Aujourd’hui, il n’est donc généralement pas possible d’ouvrir une enquête pour lever le doute.

Le principe de précaution pourrait cependant permettre d’y remédier, notamment par son inversion du fardeau de la preuve.

Dans les cas de centres au sujet desquels, il y aurait un doute fondé sur leurs activités, il serait possible d’ouvrir une enquête préventive. L’inversion du fardeau de la preuve est alors intéressant, car ceci permettrait d’exiger de la part du centre qu’il apporte lui-même les preuves que ses activités demeures licites et sans risque. Dans le cas échéant, une enquête préventive pourrait être ouverte en toute transparence et sans que le recours à des « taupes » ne soit nécessaire, le centre demeurerait alors libre de refuser de fournir les renseignements demandés, dans un tel cas, on pourrait alors présumer que le centre ne prendrait pas les précautions adéquates, ce qui permettrait de le taxer, voir de le sanctionner. Cette conséquence de l’inversion du fardeau de la preuve existe déjà dans de nombreux domaines du droit, notamment en droit administratif ou encore en matière de droit commercial (ex : lors d’un contrat de vente, l’acheteur doit pouvoir prouver qu’il a bel et bien payé ce qu’il a acquis. Il peut refuser de montrer le ticket s’il le désire, alors on pourra présumer qu’il n’a en effet pas payé l’objet acquis et engager des poursuites à son encontre). On pourrait aussi citer la loi sur l’égalité entre femmes et hommes (art. 6) qui, dans le droit du travail, prévoit la présomption d’une discrimination de la part de l’entrepreneur lorsque celle-ci est rendue vraisemblable. C’est alors à l’entrepreneur de prouver qu’il n’est pas en infraction.
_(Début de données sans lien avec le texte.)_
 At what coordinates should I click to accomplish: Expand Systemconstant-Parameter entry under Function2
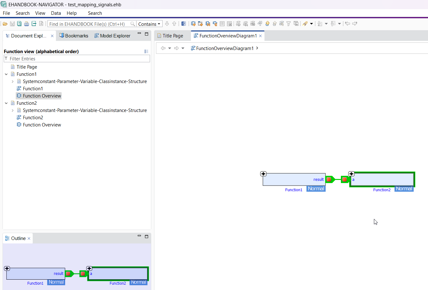pos(13,110)
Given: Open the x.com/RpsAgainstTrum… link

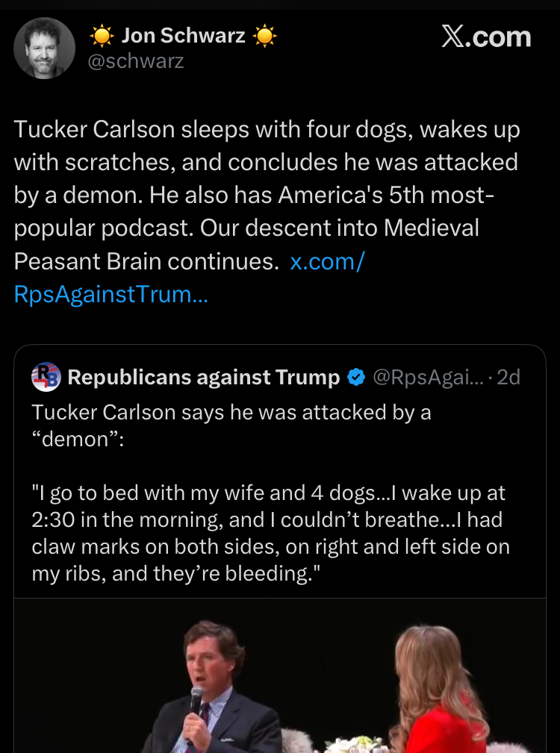Looking at the screenshot, I should [x=111, y=294].
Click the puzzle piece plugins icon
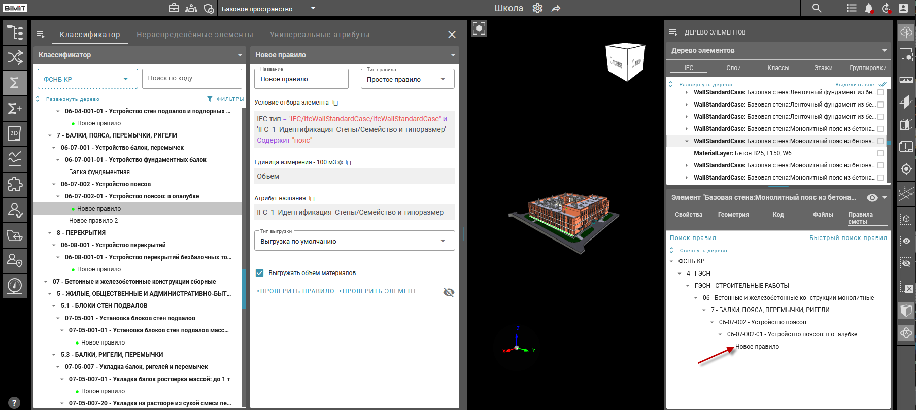Viewport: 916px width, 410px height. click(x=15, y=184)
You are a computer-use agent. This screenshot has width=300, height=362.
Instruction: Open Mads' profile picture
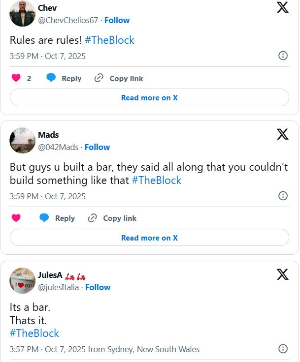pyautogui.click(x=22, y=140)
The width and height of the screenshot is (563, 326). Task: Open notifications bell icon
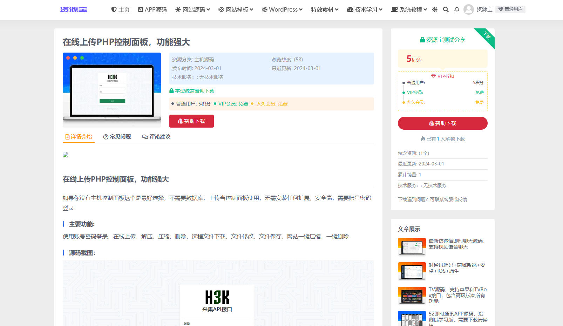pos(457,9)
Cette solution aurait l’avantage de permettre de contrôler les risques générés par l’islam sans pour autant que l’Etat n’ait à se mêler des affaires religieuses en prétendant dicter des dogmes, ce qui n’est pas la tâche d’un Etat laïc ou confessionnellement neutre.
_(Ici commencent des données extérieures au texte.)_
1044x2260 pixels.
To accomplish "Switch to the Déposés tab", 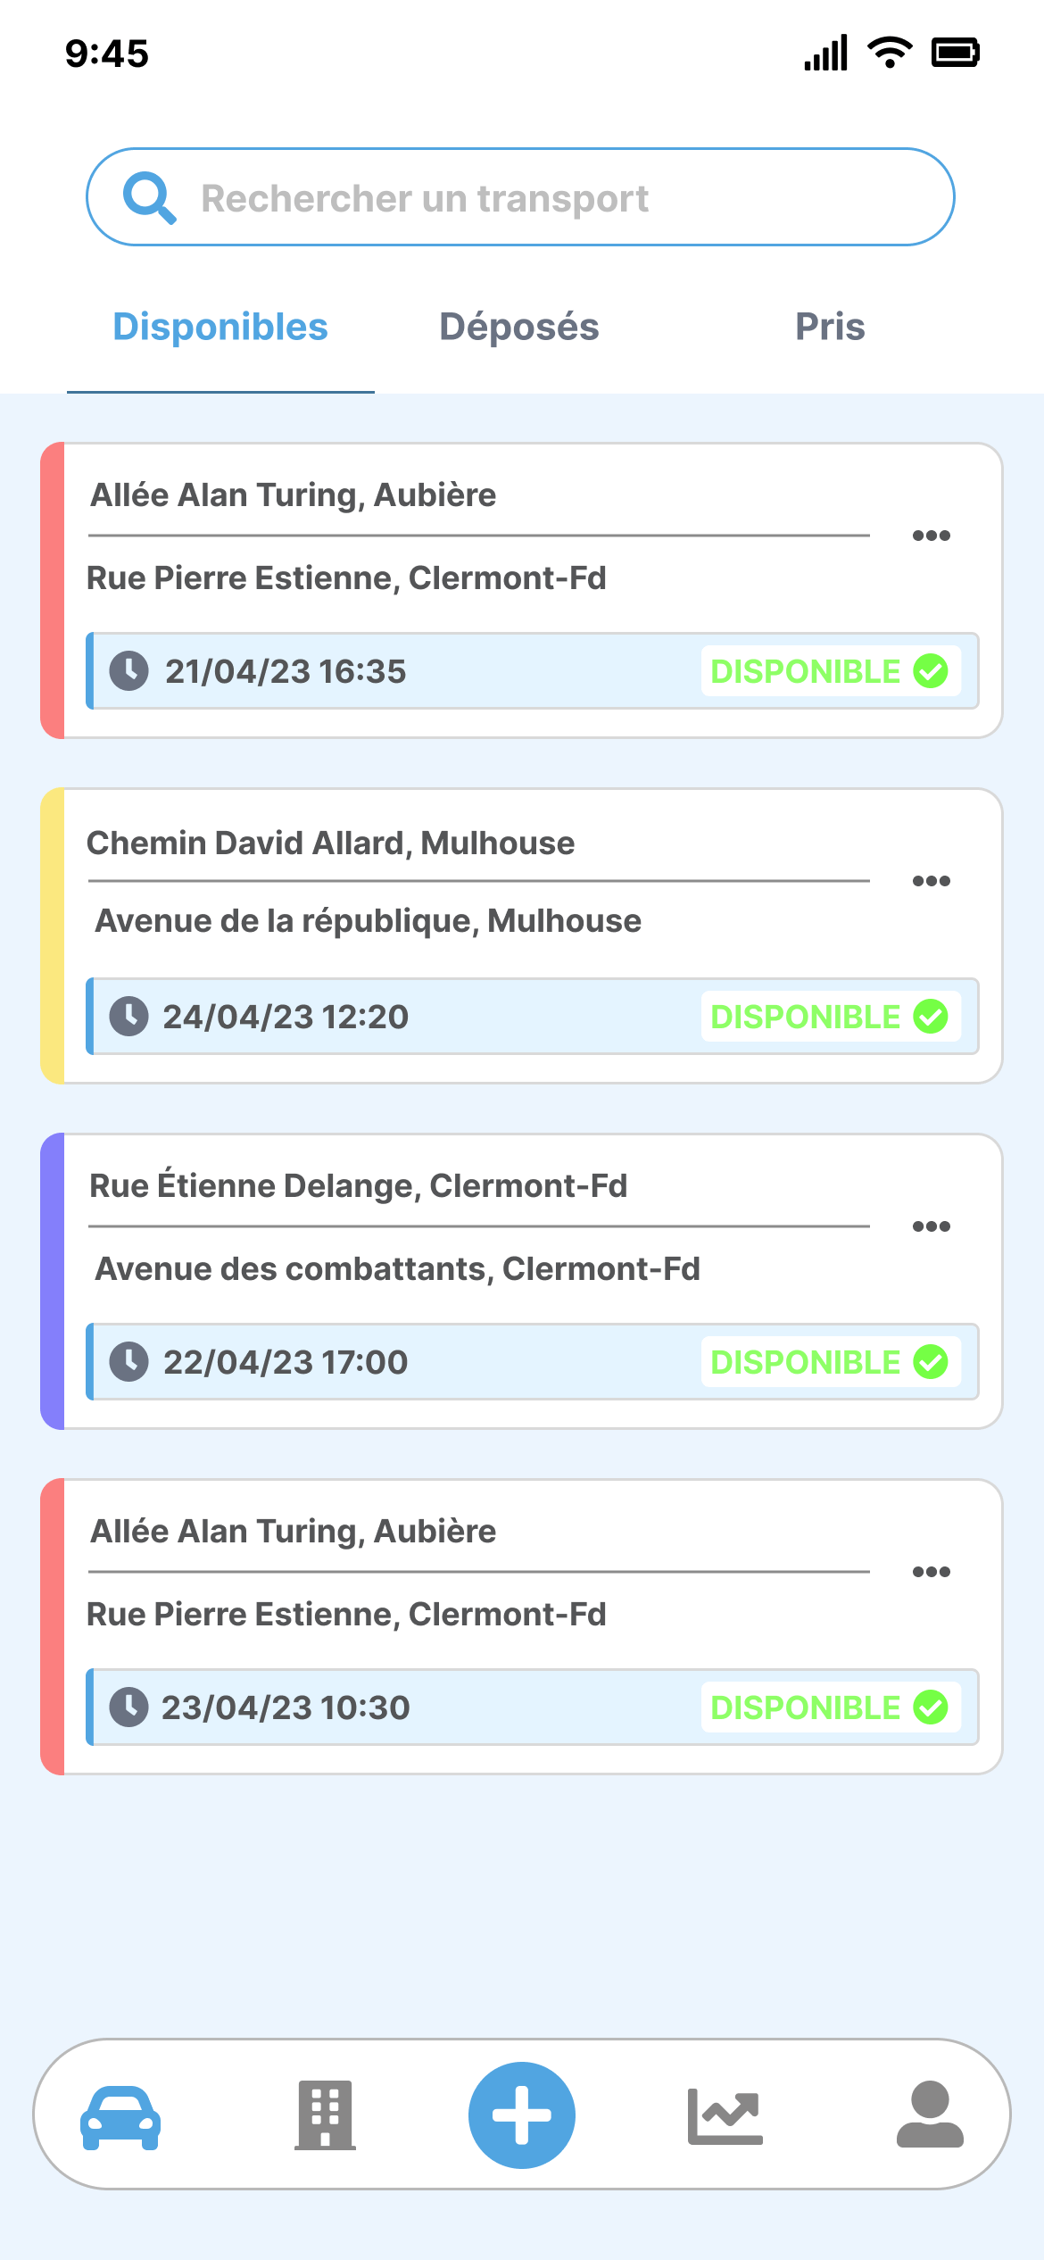I will click(519, 327).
Libertés fondamentales et démocratiques

On est en droit de se demander si le principe de précaution ne va pas trop loin. Existerait-il un risque de s’interdire toute référence aux principes religieux, notamment pour légiférer ? Assurément non : le principe de précaution ne vise nullement à courber le débat démocratique et à réduire la compétence du législateur. Il ne touchera pas à la liberté de croyance et d’expression dans leurs fondements, mais interdira de passer outre la volonté du législateur par subversion en mettant la norme religieuse en dessus de la norme légale.
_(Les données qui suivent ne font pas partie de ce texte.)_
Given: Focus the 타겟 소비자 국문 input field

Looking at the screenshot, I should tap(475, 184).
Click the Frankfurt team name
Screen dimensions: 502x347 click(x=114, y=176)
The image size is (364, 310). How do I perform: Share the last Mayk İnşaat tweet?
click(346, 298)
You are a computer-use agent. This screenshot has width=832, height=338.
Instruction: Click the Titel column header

En outre, la critique des lois sur un point de vue moral basé sur la religion ne serait aucunement exclu, il est alors important de faire la distinction entre la norme et la valeur morale. Le religieux pourra toujours critiquer librement la loi au vu des principes religieux et de la morale, mais ne devra ni explicitement ni implicitement appeler à entrer en infraction avec celle-ci. Il s’agirait donc juste de mettre une limite à ce jugement moral : celle où, en se basant sur un sentiment religieux, il prétend passer outre les interdits et obligations.

En somme, il s’agirait de renforcer l’Etat de droit et de conférer à l’ordre constitutionnel une défense légitime contre ceux qui en utilisent les faiblesses dans le but de le renverser tel que ceci a pu s’opérer dans des Etats musulmans qui ont vu se hisser au pouvoir, par la démocratie, des partis islamistes contre la démocratie.